SELECTED TEXT —
A document filed with the USPTO in which a patent applicant agrees that the term of a patent will end no later than the expiration of an earlier related patent. Terminal disclaimers are commonly required to overcome an "obviousness-type double patenting" rejection — which occurs when two related patents claim inventions that aren't patentably distinct from each other.

Trademark

A word, phrase, logo, symbol, or trade dress that identifies the source of goods or services and distinguishes them from those of competitors. Trademarks protect brand identity, not inventions. Unlike patents, trademarks can theoretically last forever as long as the mark is used in commerce and renewals are filed. Federal registration at the USPTO provides nationwide rights and the right to use the ® symbol.

Abstract

A brief summary (300 words or fewer) that appears at the top of every patent. The abstract describes what the invention does in general terms. Legally, it has almost no weight — courts use the claims to determine what a patent covers, not the abstract. The abstract is useful mainly for quickly scanning patents during a prior art search.

Anticipation

A legal standard for rejecting a patent claim. If every element of a claim was already disclosed in a single prior art reference — in a patent, article, or product — the claim is "anticipated" and cannot be patented. Anticipation requires a single source to contain every element; if you need two sources, it's an obviousness argument, not anticipation.

Appeal

A request to have a patent examiner's rejection reviewed by a higher authority. After receiving multiple rejections, an applicant can appeal to the Patent Trial and Appeal Board (PTAB) within the USPTO, and from there to federal court. Appeals are expensive and slow, but sometimes necessary when an examiner applies the law incorrectly.

Art unit

A group of patent examiners at the USPTO who specialize in a particular technology area. Each application is assigned to the art unit whose examiners are trained in the relevant field. The art unit assignment matters because examiner expertise — and rejection rates — vary significantly across technology areas.

AIM — Rewrite everything in the glossary above from "A word, phrase, logo, symbol, or" down to "prior art search.", substituting "trade" for every "commerce".

EXTRACTED RECORDS —
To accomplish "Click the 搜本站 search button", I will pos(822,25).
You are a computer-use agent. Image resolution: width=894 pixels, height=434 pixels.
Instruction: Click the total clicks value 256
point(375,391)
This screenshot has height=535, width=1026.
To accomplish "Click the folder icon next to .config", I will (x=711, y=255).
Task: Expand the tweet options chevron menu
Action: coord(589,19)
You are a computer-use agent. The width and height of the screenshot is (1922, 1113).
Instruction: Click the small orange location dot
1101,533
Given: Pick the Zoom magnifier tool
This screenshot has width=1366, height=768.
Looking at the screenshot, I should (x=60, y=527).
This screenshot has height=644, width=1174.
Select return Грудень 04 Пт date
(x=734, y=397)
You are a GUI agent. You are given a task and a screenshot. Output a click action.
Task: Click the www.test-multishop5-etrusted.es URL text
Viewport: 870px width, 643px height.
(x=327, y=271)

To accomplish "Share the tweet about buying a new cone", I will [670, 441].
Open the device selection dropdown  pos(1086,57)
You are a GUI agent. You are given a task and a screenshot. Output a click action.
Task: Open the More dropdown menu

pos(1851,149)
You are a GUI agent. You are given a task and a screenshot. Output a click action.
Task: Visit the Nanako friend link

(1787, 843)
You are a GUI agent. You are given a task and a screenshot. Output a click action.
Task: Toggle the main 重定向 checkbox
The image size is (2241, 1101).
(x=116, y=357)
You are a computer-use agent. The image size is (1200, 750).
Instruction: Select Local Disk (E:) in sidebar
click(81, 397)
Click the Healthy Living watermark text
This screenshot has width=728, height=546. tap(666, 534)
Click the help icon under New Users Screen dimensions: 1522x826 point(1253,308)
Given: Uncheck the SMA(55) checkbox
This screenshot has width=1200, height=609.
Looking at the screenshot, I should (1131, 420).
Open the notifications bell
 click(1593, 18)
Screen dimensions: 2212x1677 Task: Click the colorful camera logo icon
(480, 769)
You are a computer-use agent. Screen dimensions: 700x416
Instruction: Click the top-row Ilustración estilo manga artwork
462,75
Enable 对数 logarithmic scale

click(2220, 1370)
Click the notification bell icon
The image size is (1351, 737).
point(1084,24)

WRITTEN REPLY —
A word, phrase, logo, symbol, or trade dress that identifies the source of goods or services and distinguishes them from those of competitors. Trademarks protect brand identity, not inventions. Unlike patents, trademarks can theoretically last forever as long as the mark is used in trade and renewals are filed. Federal registration at the USPTO provides nationwide rights and the right to use the ® symbol.

Abstract

A brief summary (300 words or fewer) that appears at the top of every patent. The abstract describes what the invention does in general terms. Legally, it has almost no weight — courts use the claims to determine what a patent covers, not the abstract. The abstract is useful mainly for quickly scanning patents during a prior art search.